In an interview at the recent Business of Design Week in Hong Kong, Adrian van Hooydonk, senior vice president of BMW Group Design, said he was excited by the creative possibilities opening up with the new lightweight materials, including traditional plastics, carbon fibre reinforced plastics (CRFP) and aluminium.
But he also urged materials firms to continue making advancements, as car companies come under more environmental pressure, and had some specific advice for plastics companies.
"[Reducing vehicle weight] is getting more and more important because we are going into I think an era of quite a lot of change in the automotive field," said van Hooydonk, who is responsible for the design development of the BMW, Mini and Rolls-Royce brands. "We are going to zero emission mobility."
BMW, for example, plans to roll out what it calls "zero local" emission or low emission models in 2013, its all-electric i3 for urban driving and its hybrid i8 sports car.
Van Hooydonk, who worked as a designer for GE Plastics Europe in Bergen Op Zoom early in his career, said both of the new i Series cars use all-plastic body panels, a carbon fibre plastic composite structure and aluminium substructures.
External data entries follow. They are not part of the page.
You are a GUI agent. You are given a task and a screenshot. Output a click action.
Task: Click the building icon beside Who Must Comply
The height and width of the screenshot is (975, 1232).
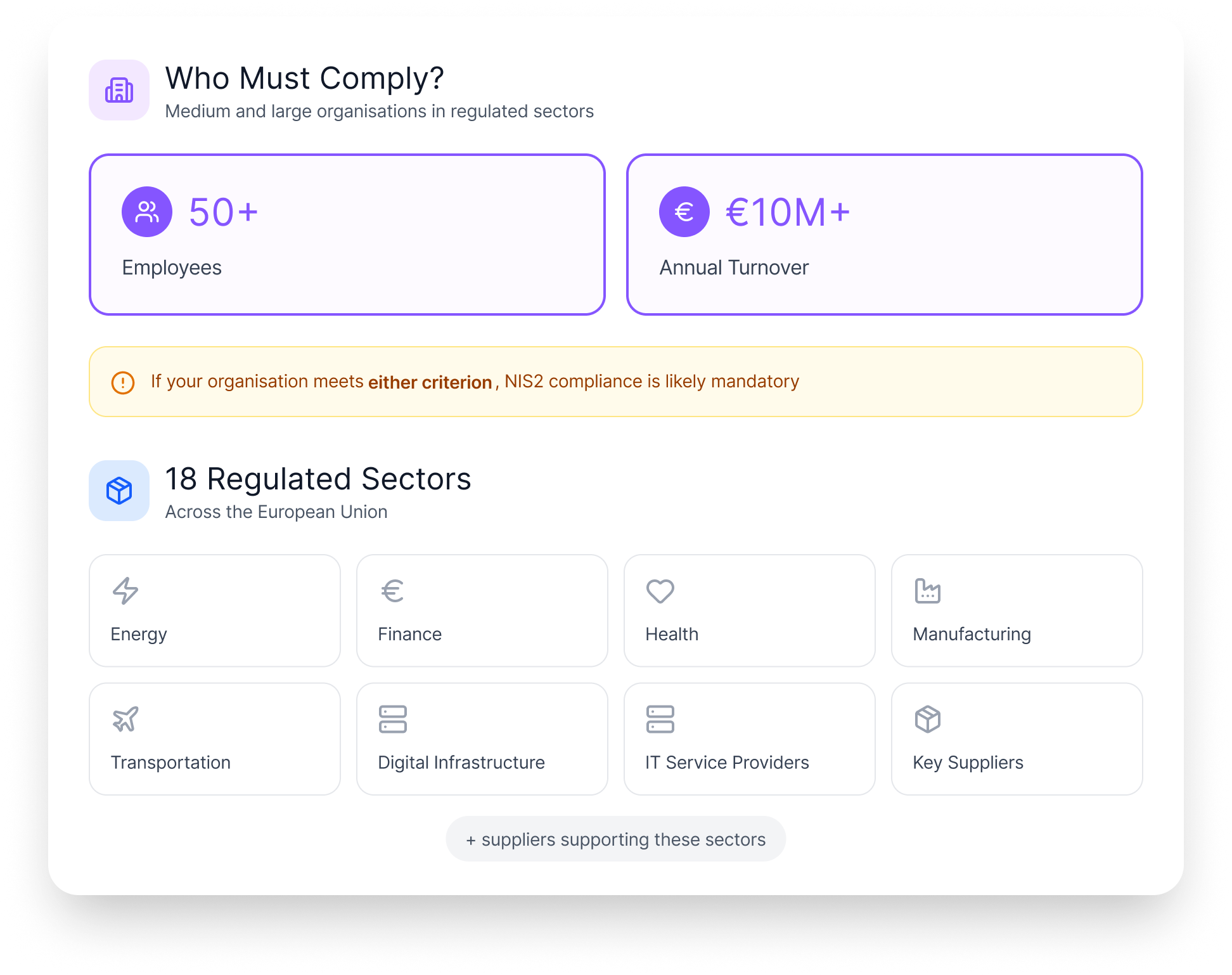click(x=119, y=90)
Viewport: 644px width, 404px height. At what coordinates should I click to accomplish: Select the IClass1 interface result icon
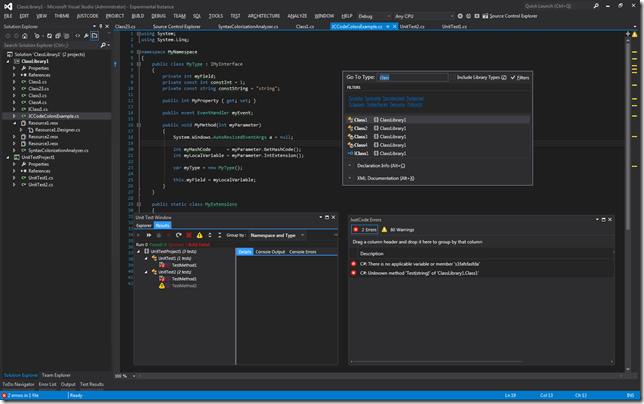tap(350, 154)
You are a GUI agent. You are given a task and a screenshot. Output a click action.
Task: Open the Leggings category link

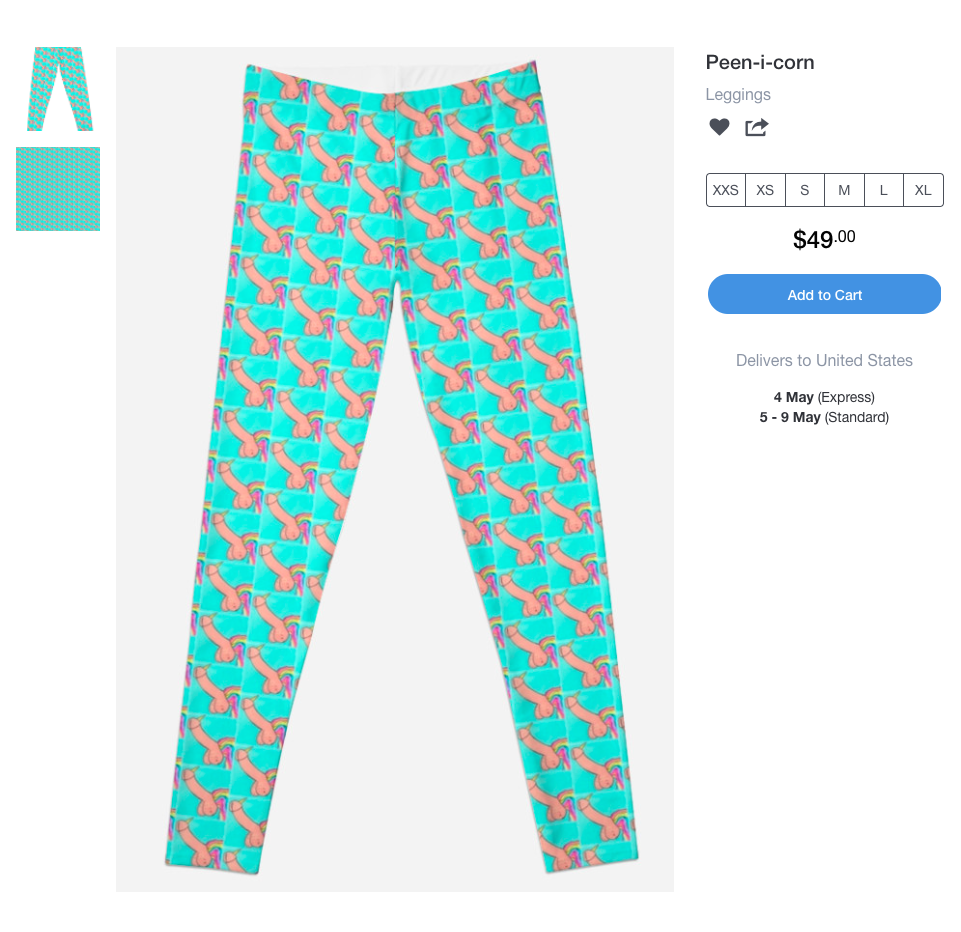738,95
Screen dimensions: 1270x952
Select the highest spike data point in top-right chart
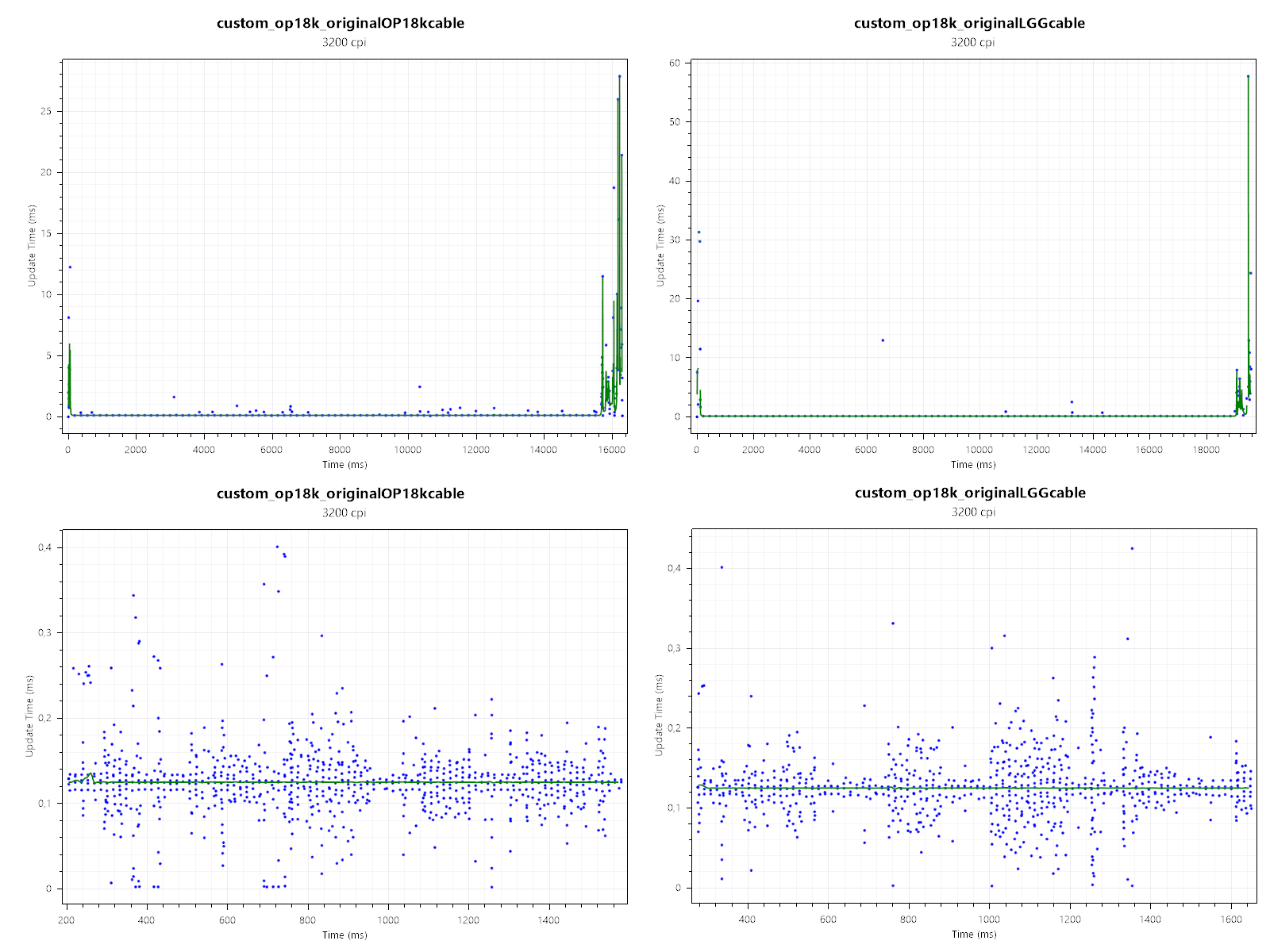tap(1248, 76)
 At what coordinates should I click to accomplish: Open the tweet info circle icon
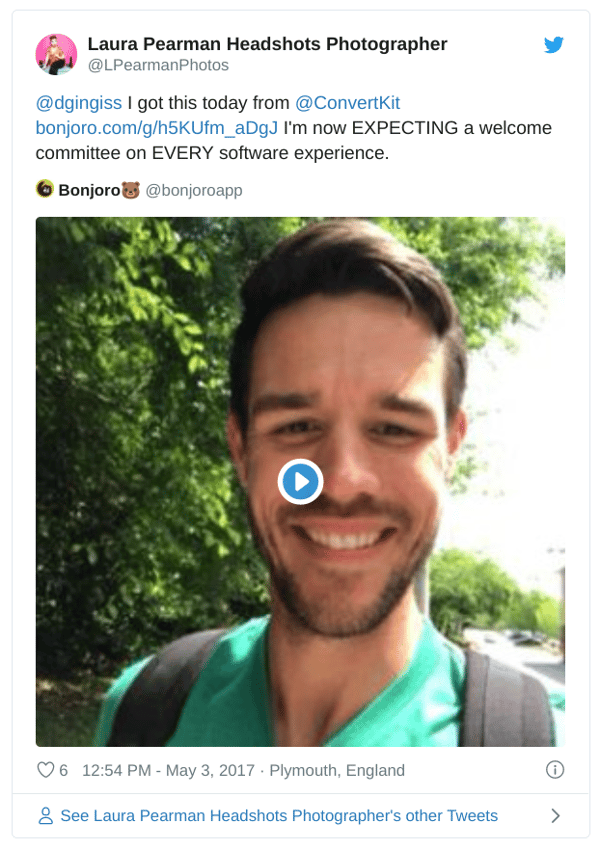(x=554, y=769)
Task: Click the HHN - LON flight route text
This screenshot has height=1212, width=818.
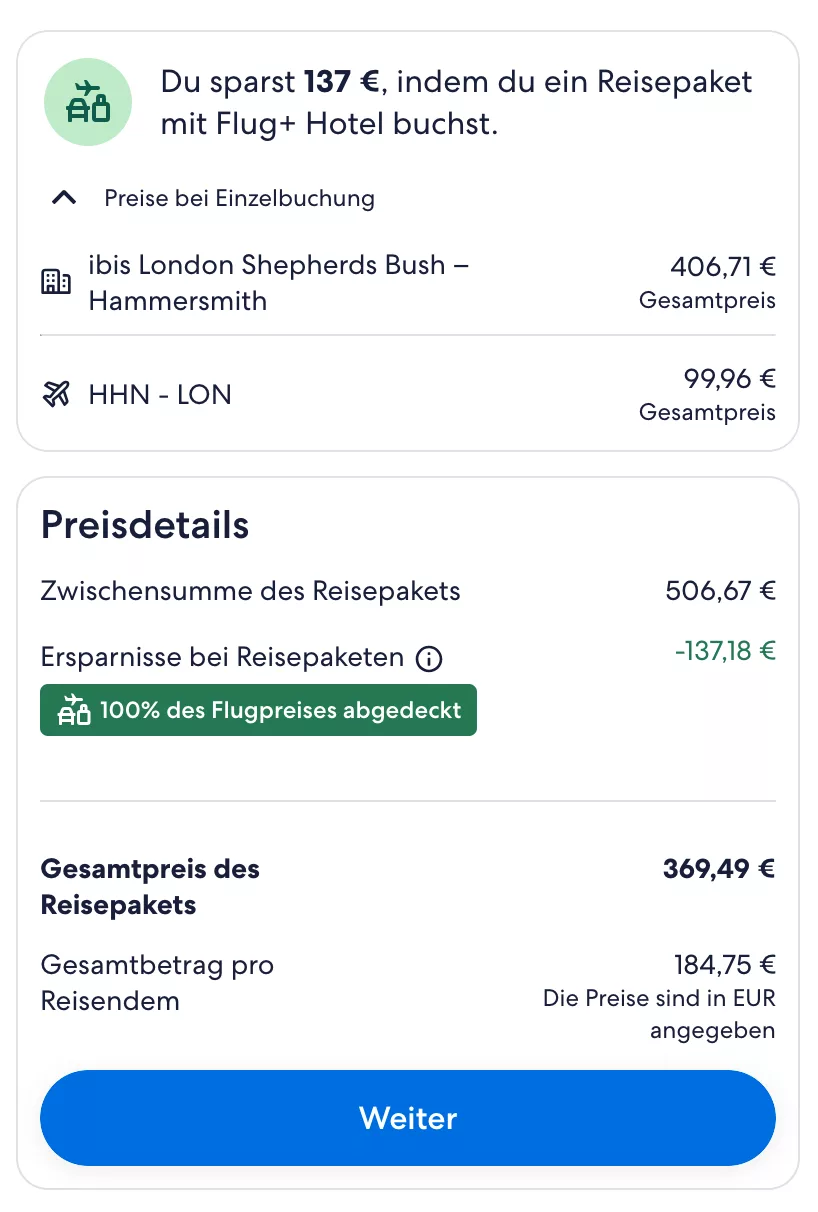Action: click(160, 395)
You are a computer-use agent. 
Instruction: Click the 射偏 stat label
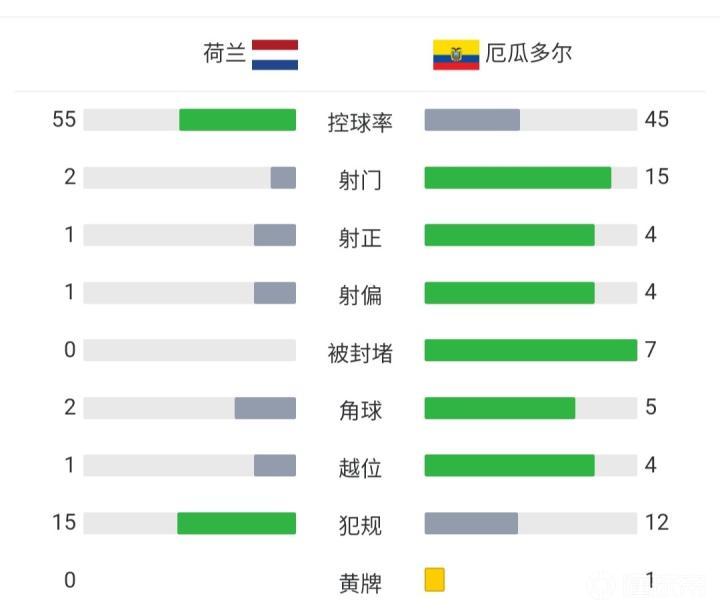pos(360,295)
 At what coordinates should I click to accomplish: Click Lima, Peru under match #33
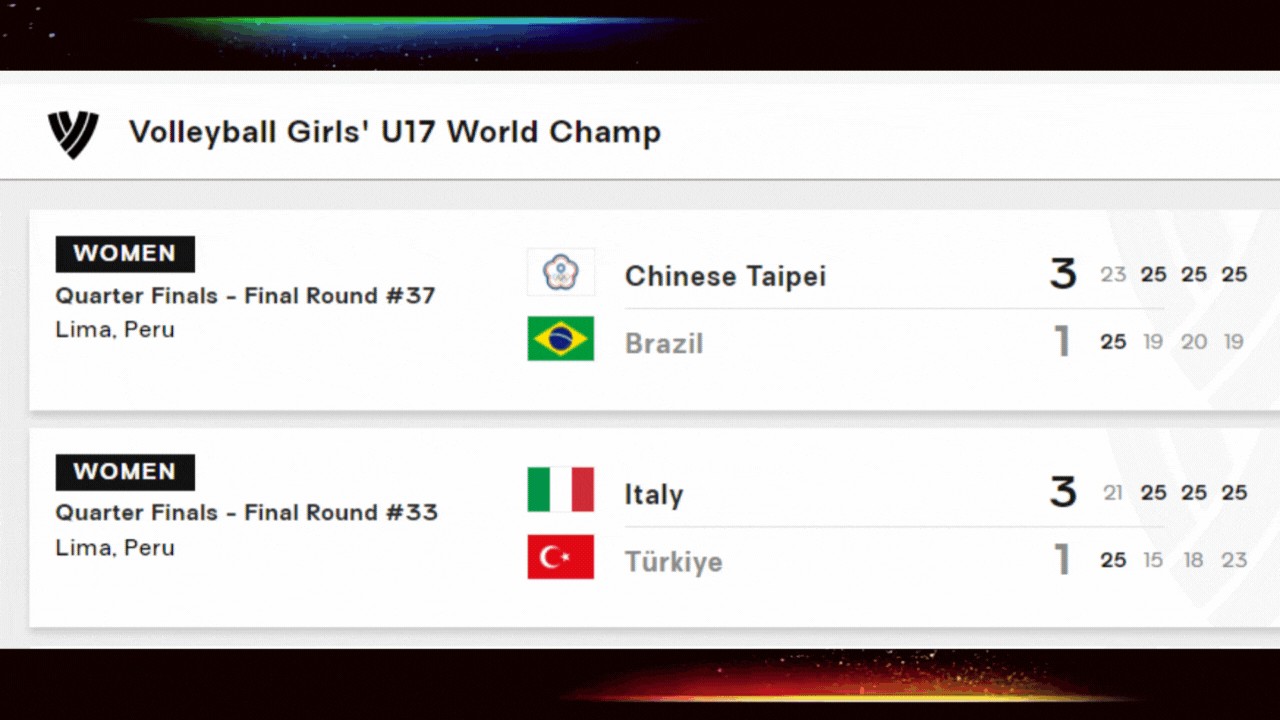pyautogui.click(x=115, y=548)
They're all needed to cut weight to accommodate the heavy batteries these next-generation cars need, he said.
In its press materials for the i Series, BMW said CFRP is at least as strong as steel but 50 percent lighter.
BMW is particularly interested in CFRP materials, and is working to fully commercialise what he called "industrial" carbon fiber manufacturing that can be mass-produced quickly.
He contrasted that with the current carbon fibre manufacturing technology it uses, which is similar to that used to make race cars, a very slow process.
BMW opened a joint venture carbon fibre manufacturing plant in Washington State in mid-2011.